■ **DATA FOR THIS EXERCISE**
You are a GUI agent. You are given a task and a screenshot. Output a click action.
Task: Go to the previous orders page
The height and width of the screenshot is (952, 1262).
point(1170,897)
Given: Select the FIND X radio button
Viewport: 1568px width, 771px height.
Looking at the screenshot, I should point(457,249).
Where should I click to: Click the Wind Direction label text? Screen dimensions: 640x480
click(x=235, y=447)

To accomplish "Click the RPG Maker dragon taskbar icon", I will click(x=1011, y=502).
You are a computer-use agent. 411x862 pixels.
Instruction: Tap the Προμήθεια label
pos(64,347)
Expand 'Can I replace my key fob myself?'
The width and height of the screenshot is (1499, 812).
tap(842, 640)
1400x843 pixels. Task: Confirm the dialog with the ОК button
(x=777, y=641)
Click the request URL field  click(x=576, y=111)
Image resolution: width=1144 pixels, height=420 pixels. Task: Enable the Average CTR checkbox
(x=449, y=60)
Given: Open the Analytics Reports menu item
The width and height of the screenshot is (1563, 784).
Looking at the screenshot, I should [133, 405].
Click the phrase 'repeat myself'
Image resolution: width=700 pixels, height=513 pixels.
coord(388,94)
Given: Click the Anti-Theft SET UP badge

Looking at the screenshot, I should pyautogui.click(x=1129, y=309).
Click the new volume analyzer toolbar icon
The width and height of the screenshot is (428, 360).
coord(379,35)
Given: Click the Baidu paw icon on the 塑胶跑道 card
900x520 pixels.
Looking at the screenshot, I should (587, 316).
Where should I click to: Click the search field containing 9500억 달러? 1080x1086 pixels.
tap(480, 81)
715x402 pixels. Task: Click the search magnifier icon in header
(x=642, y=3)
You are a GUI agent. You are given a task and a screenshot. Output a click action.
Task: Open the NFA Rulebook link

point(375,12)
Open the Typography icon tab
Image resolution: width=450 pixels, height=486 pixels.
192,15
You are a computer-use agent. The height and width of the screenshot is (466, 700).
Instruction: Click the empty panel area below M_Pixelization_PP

■ **TASK**
Without altering a single word, reproduce the entries above.

■ **COMPLETED EXERCISE**
You are a GUI agent. You are given a task and a screenshot. Output a click action.
Task: Go to the previous orders page
The height and width of the screenshot is (952, 1262).
point(1170,897)
Given: Select the FIND X radio button
Viewport: 1568px width, 771px height.
Looking at the screenshot, I should point(457,249).
Where should I click to: Click the Wind Direction label text? Screen dimensions: 640x480
click(x=235, y=447)

To accomplish "Click the RPG Maker dragon taskbar icon", I will click(x=1011, y=502).
You are a computer-use agent. 411x862 pixels.
Instruction: Tap the Προμήθεια label
pos(64,347)
Expand 'Can I replace my key fob myself?'
The width and height of the screenshot is (1499, 812).
tap(842, 640)
1400x843 pixels. Task: Confirm the dialog with the ОК button
(x=777, y=641)
Click the request URL field  click(x=576, y=111)
Image resolution: width=1144 pixels, height=420 pixels. Task: Enable the Average CTR checkbox
(x=449, y=60)
Given: Open the Analytics Reports menu item
The width and height of the screenshot is (1563, 784).
Looking at the screenshot, I should [133, 405].
Click the phrase 'repeat myself'
Image resolution: width=700 pixels, height=513 pixels.
coord(388,94)
Given: Click the Anti-Theft SET UP badge

Looking at the screenshot, I should pyautogui.click(x=1129, y=309).
Click the new volume analyzer toolbar icon
The width and height of the screenshot is (428, 360).
coord(379,35)
Given: Click the Baidu paw icon on the 塑胶跑道 card
900x520 pixels.
Looking at the screenshot, I should (587, 316).
Where should I click to: Click the search field containing 9500억 달러? 1080x1086 pixels.
tap(480, 81)
715x402 pixels. Task: Click the search magnifier icon in header
(x=642, y=3)
You are a GUI agent. You are given a task and a screenshot. Output a click action.
Task: Open the NFA Rulebook link

point(375,12)
Open the Typography icon tab
Image resolution: width=450 pixels, height=486 pixels.
192,15
You are a computer-use agent. The height and width of the screenshot is (466, 700).
Instruction: Click the empty panel area below M_Pixelization_PP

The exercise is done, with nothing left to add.